TASK DESCRIPTION:
Pick out and copy each line of the material below that contains the word "name".

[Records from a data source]
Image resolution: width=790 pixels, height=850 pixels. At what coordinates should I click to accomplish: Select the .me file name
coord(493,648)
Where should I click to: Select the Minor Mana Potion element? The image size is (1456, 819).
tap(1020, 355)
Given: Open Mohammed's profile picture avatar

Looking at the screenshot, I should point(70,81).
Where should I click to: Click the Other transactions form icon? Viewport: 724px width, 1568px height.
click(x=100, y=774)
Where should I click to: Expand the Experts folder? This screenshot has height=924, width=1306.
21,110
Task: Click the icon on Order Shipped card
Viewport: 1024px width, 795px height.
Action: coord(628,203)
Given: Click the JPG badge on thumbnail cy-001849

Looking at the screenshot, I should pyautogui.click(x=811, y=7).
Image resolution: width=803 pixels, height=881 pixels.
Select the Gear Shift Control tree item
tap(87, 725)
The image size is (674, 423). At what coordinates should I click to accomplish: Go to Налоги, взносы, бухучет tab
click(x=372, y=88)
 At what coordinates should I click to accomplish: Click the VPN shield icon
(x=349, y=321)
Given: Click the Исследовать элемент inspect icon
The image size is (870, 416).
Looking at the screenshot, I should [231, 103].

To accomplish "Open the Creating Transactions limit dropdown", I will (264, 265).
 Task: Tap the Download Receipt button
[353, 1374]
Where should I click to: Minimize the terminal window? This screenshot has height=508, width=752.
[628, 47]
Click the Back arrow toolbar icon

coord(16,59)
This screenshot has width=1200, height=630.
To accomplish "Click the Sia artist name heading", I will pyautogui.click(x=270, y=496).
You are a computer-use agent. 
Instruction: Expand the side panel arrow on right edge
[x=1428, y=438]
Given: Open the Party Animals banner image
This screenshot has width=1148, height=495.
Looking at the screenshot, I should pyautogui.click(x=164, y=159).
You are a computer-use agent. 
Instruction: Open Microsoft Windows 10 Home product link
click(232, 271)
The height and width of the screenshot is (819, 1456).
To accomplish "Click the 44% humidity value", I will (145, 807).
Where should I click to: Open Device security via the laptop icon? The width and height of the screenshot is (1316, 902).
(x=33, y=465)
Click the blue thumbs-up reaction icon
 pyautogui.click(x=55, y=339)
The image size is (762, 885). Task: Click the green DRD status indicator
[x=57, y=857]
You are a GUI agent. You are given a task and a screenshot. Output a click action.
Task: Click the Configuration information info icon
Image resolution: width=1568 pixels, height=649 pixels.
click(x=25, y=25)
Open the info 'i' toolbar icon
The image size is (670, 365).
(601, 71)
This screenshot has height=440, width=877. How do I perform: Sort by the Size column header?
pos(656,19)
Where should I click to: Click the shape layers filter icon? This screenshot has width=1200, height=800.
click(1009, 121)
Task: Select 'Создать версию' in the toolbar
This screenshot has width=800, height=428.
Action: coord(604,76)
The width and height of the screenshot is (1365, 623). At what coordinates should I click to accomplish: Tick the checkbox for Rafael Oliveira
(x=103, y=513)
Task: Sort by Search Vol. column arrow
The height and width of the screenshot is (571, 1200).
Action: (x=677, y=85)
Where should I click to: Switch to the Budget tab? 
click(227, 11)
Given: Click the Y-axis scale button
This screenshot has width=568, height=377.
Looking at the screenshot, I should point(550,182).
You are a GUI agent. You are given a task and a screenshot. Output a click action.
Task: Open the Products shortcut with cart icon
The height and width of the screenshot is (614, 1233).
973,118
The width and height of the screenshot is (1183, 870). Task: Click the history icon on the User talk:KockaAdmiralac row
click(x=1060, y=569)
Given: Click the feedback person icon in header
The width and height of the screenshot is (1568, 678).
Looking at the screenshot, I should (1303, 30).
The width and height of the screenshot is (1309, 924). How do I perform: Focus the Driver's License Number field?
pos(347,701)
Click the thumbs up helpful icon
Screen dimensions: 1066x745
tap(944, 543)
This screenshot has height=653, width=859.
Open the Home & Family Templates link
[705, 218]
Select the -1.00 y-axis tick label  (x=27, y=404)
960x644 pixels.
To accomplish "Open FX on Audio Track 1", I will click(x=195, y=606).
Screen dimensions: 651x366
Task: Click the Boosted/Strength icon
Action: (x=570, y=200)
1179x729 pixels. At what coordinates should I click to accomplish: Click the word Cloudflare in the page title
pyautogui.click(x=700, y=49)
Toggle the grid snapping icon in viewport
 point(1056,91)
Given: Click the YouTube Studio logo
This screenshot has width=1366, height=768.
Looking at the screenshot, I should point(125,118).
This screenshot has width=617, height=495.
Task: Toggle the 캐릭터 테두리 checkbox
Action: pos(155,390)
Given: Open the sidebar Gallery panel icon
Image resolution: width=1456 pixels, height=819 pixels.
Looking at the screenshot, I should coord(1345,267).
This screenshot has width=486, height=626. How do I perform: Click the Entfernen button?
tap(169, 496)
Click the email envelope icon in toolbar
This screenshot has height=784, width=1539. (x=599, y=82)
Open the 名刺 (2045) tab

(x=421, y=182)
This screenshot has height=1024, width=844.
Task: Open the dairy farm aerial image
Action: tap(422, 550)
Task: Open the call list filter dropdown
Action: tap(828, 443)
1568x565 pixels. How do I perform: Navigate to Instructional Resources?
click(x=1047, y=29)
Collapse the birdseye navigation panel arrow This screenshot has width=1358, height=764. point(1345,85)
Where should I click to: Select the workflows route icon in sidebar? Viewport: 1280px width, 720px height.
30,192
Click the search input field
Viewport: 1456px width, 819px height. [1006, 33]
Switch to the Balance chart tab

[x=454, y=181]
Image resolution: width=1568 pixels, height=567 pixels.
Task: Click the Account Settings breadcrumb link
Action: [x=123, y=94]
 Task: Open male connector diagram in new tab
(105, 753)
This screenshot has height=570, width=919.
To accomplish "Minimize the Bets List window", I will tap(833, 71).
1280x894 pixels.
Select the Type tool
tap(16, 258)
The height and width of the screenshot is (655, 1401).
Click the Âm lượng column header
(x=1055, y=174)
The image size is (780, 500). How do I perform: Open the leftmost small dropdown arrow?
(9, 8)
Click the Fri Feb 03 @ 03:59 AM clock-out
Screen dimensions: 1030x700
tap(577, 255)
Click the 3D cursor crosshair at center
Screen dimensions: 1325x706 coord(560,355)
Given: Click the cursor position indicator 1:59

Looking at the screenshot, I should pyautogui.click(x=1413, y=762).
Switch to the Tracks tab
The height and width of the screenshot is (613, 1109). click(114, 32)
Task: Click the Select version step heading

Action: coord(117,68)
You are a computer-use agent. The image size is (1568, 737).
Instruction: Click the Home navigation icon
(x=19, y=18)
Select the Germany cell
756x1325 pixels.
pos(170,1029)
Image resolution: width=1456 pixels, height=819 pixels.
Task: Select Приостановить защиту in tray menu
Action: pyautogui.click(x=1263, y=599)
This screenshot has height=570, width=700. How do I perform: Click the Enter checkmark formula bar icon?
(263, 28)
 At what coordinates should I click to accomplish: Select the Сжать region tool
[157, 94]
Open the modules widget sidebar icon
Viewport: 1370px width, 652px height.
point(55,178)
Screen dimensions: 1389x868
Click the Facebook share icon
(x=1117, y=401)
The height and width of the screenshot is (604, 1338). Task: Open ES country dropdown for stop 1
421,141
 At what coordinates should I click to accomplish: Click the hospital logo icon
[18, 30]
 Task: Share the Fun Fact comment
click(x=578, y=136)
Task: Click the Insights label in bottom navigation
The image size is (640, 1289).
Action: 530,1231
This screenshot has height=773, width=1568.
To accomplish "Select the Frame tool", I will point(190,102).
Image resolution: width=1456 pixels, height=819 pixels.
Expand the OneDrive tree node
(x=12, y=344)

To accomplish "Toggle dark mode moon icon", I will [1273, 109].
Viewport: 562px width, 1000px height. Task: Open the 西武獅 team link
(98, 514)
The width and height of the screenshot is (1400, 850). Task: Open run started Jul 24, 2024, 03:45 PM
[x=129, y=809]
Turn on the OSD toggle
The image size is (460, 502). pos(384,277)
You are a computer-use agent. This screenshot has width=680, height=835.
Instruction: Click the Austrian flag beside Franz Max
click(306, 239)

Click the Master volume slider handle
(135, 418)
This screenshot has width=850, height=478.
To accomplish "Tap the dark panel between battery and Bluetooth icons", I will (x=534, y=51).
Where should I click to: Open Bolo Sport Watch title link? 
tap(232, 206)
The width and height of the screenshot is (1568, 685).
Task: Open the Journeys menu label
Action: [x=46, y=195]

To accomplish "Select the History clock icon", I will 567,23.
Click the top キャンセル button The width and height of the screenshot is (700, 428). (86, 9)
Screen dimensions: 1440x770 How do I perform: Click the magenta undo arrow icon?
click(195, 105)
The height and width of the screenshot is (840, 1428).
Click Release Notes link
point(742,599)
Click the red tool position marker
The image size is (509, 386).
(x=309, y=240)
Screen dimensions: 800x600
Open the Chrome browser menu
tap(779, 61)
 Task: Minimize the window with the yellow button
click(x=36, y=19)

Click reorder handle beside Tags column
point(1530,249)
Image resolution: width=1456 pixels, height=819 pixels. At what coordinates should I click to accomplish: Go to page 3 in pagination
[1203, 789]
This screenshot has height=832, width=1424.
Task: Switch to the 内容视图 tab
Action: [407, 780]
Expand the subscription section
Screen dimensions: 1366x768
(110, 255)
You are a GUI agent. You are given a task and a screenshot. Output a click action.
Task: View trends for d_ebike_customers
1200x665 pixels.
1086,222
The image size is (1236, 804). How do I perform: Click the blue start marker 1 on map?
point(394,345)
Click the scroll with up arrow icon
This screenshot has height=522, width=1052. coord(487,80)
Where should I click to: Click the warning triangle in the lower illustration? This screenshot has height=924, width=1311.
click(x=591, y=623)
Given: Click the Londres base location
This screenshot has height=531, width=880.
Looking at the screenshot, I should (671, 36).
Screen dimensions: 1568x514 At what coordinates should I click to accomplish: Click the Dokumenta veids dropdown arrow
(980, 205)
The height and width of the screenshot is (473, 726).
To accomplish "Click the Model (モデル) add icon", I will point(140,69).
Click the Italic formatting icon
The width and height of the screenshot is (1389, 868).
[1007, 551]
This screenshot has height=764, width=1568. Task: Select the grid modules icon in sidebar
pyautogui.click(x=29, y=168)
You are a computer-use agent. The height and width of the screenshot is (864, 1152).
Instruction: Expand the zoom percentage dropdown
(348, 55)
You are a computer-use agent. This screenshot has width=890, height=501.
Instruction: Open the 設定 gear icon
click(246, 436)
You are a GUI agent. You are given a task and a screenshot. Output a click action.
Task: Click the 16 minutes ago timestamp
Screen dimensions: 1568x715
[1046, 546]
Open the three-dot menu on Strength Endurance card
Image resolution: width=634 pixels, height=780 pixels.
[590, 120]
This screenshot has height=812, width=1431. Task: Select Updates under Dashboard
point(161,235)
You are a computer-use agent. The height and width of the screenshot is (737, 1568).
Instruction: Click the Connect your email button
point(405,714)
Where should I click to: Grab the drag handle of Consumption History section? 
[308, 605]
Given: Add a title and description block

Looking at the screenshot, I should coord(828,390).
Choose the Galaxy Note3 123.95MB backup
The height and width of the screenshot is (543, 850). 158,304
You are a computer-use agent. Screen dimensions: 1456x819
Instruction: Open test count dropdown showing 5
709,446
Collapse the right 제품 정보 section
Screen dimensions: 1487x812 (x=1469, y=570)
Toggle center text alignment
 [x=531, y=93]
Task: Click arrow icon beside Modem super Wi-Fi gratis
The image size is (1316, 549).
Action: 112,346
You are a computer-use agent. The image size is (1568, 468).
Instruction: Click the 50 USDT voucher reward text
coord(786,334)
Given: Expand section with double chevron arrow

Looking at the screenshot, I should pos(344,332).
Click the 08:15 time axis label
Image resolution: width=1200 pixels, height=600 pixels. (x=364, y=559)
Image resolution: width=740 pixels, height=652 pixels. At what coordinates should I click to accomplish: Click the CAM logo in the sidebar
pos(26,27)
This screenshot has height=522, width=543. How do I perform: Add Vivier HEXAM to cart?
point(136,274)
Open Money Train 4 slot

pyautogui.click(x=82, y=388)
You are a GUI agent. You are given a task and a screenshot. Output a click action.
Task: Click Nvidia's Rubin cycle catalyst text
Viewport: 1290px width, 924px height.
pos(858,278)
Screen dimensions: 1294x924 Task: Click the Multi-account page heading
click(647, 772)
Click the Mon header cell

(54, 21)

ANSWER IN FULL:
Image resolution: width=790 pixels, height=850 pixels. At what coordinates should I click to accomplish: Select the .me file name
To accomplish "Click the Sia artist name heading", I will pyautogui.click(x=270, y=496).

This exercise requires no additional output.